The Big Snap

Remember walking through thick woods as a kid? Pushing back the branches as you shoulder your way through? Remember too, when the person in front of you let go of the bent branch before you were clear of it? I thought I would go blind that day. The branch wasn’t thick, but it doesn’t have to be when it snaps across your open eyes.

If you’ve never had this experience then find a bungee cord. Have a friend stretch it as far as it will go and let go of his end. Don’t hold it near your face though. You’ll lose an eye. (On second thought don’t do this at all!)

These experiences instruct. They remind us of our limits. Some things can only be bent or stretched so far before they snap back. And it’s not just tree branches or bungee cords. All of reality is like a supple branch or stretchy cord.

We have been bending and stretching reality for a long time: since the Fall in the Garden of Eden. There we first took God’s law, God’s ordering of all things, and “bent” it. “Did God really mean that you would die if you ate of this tree? Maybe that’s not the way it really is. Maybe God is hiding some information from you because he’s afraid that you’ll become like him and he won’t be able to rule you anymore. Maybe you could rule instead!” So Adam and Eve pushed on that law. They stretched beyond their place and reached for God’s.

And when that branch snapped back, baby, it snapped back with deadly force. And boy oh boy did it leave a mark. A bruise so deep, it bruised our souls. Humanity has never been right in the head since.

So we stupidly keep on bending and stretching reality. For most of history we tried to stretch the spiritual world. We created gods and goddesses in our image, hoping to control them with devotions and rituals. But reality always snapped back. Regardless of our efforts to placate our homemade gods, the droughts kept coming, as did the wars and famines, diseases and death.

But we didn’t give up. In the 1600’s we started to understand the inner workings of the physical universe. True power over reality seemed to be in sight. With the new methods of modern science we could really bend and stretch things. Our power grew as we shrank its domain. Slowly, we gave up trying to control the spiritual world and focused our attentions on the physical. If we couldn’t be gods over all, we could at least be gods over some. Soon, of course, we told ourselves that the some was all there was, and so we believed we were god’s over all after all.

RECORD EXCERPTS
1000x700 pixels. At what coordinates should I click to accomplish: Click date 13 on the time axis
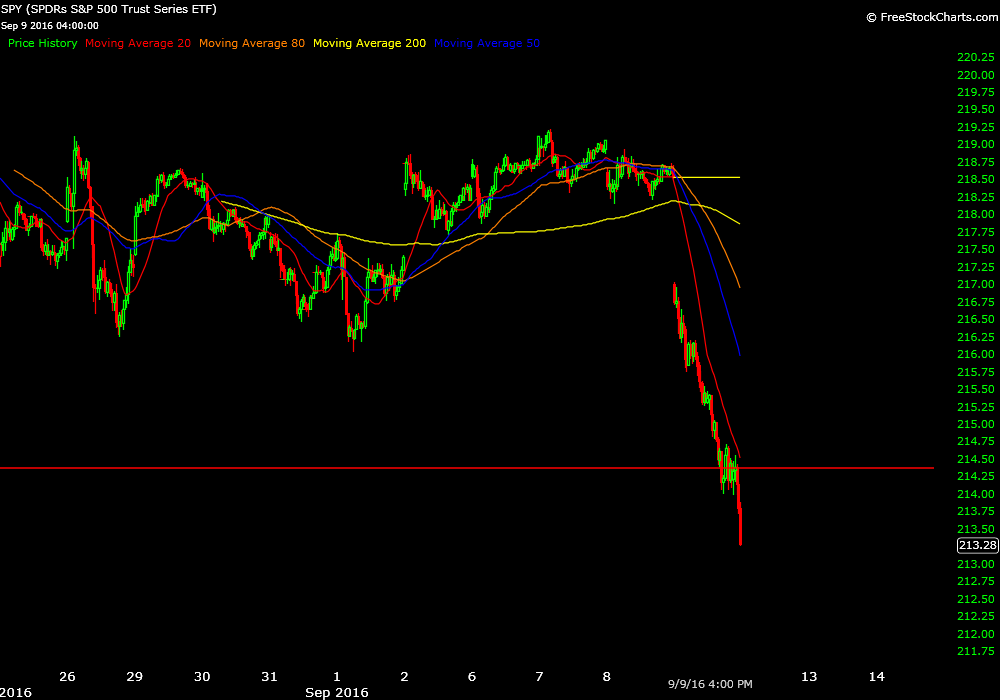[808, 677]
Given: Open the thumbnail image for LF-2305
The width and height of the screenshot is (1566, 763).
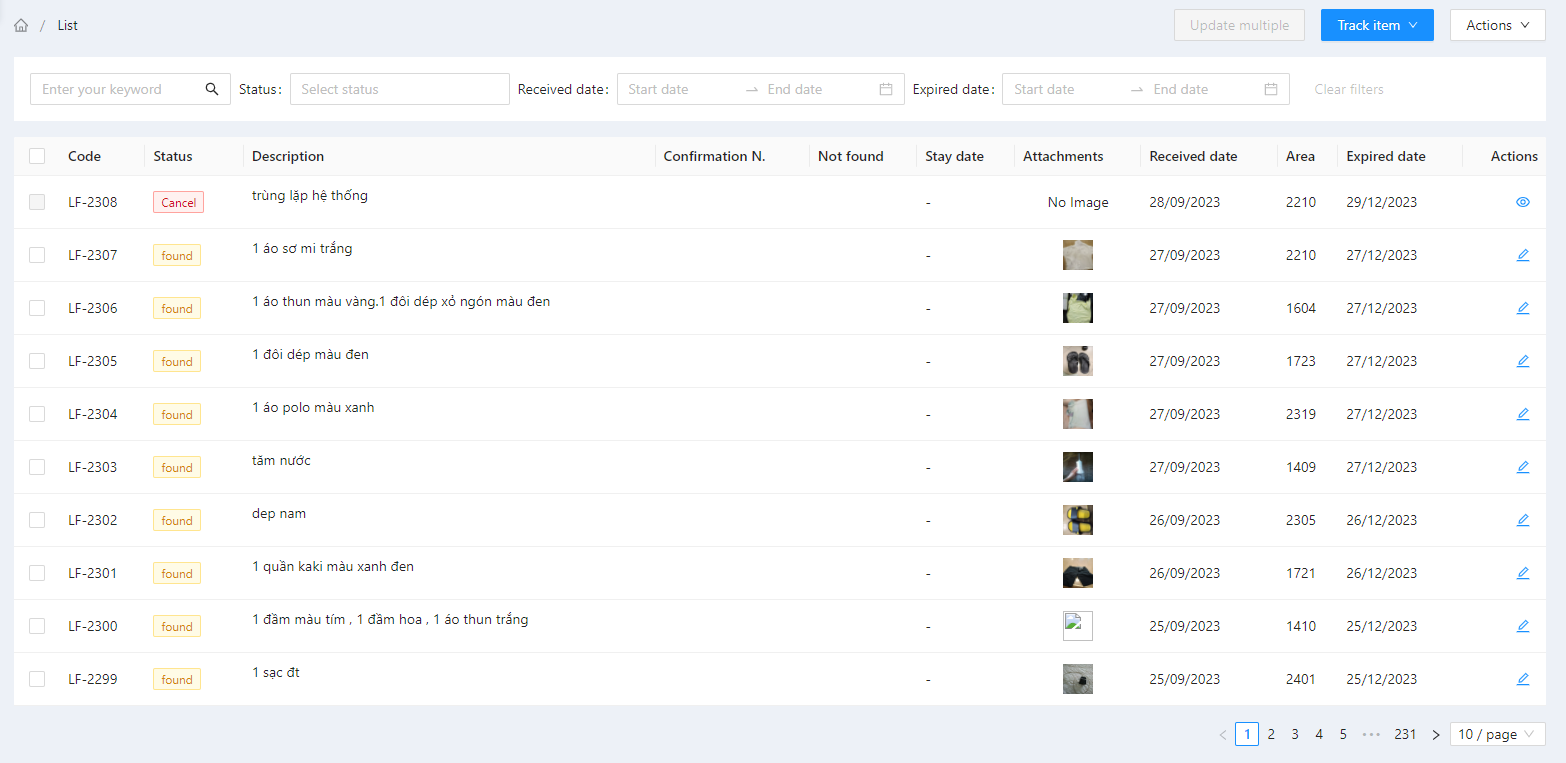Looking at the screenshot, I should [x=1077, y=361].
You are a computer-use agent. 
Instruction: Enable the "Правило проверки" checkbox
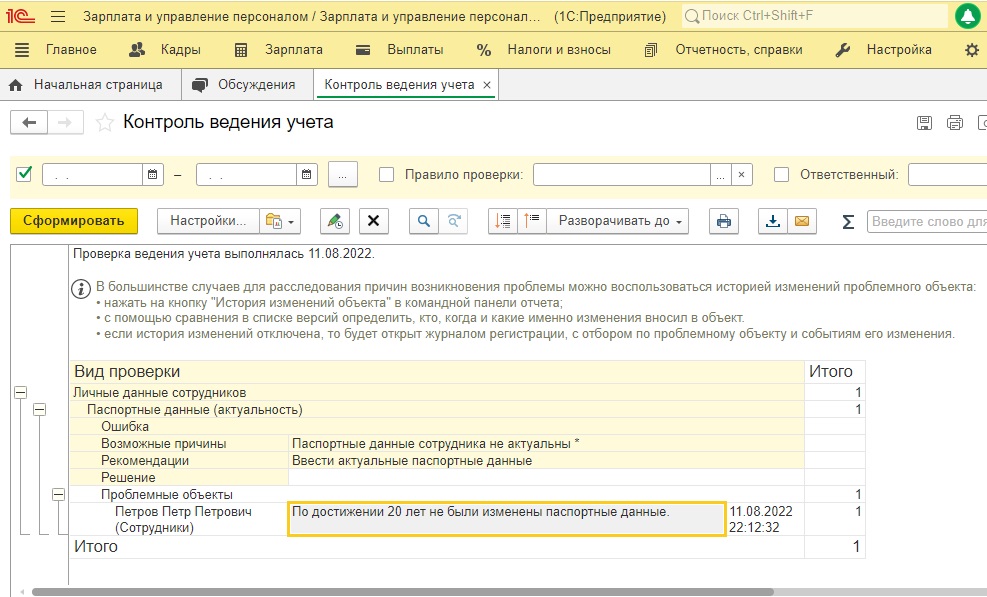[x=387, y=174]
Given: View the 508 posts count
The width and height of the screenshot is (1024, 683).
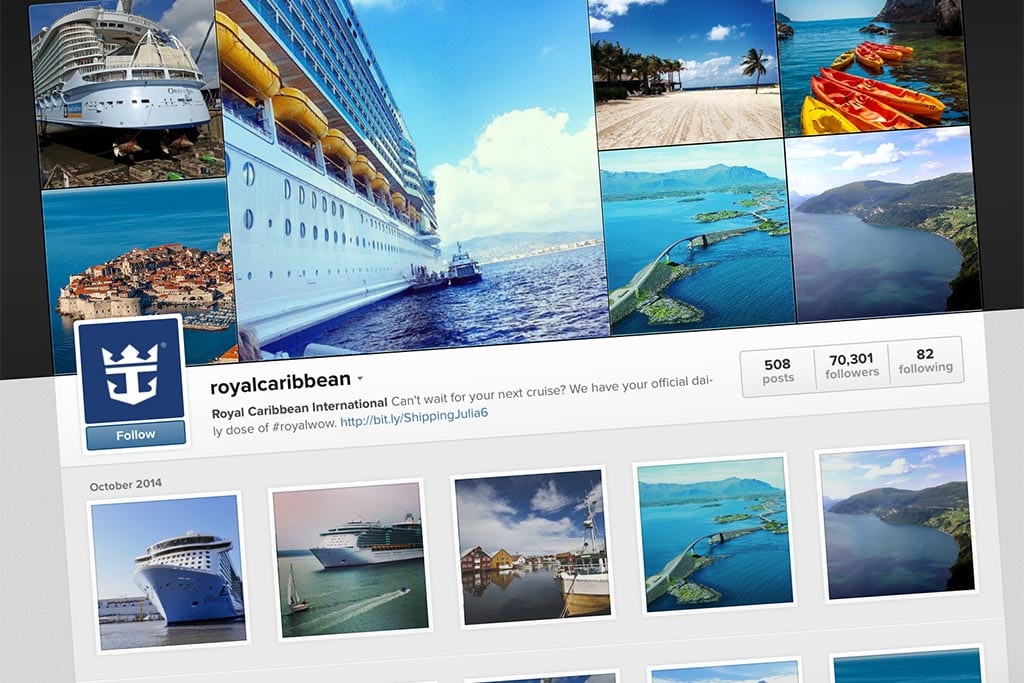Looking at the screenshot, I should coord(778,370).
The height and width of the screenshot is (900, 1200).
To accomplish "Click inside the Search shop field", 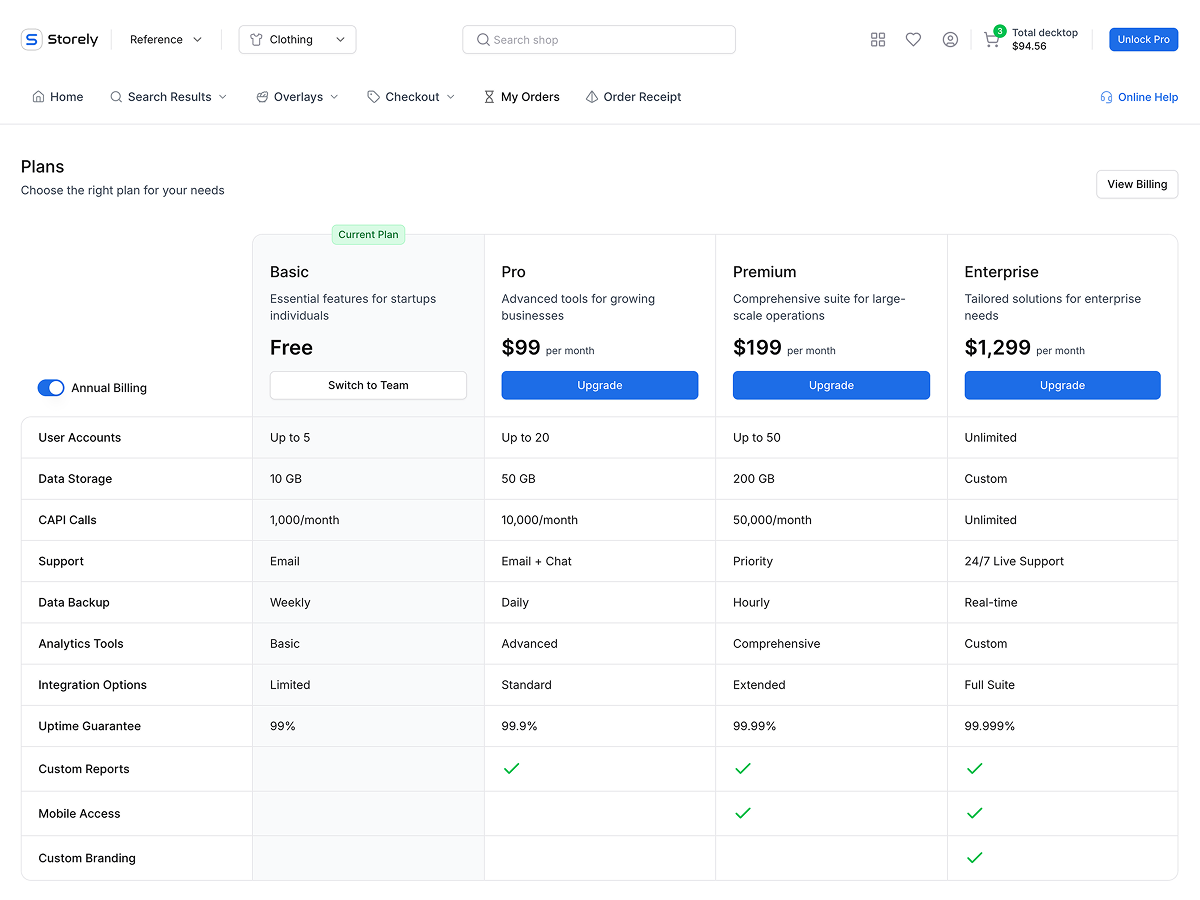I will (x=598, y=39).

BRIEF 1
In the essay about bending and stretching reality, when does it say we started to understand the inner workings of the physical universe?
BRIEF 2
Write the next part of the essay about reality snapping back, picking up after its last sentence.

TASK RESULT 1
In the 1600s.

TASK RESULT 2
Fast forward to our day. We’ve conquered the atom. We’ve eradicated many diseases. We’ve mastered the air, planted our flag on the moon, deciphered the genetic code, and peered into the dim reaches of the universe. Certainly there were some snap backs along the way. Eugenics produced Hitler. Physics brought Hiroshima and Nagasaki.  But through further application of the same methods we have, it seems, succeeded in pushing back those branches and securing them. Now, we are masters of all that we survey. At every turn physical reality has given way. It has stretched farther than our ancestors could have imagined.

So we push and pull even more. There is no vestige of humility left. We have transcended our physical limitations. We have repopulated the spiritual realm with our own wills. We are the gods! We are the determiners of our own identities. If our physical bodies or surroundings do not like the choices we make, it’s no bother, we simply change the hormones, edit the DNA, reeducate the masses, coerce the ignorant.

We cannot be restrained by reality. We have mastered it, or so we believe. We are overdue for a snap back. Let us pray that when it finally happens, some of us survive.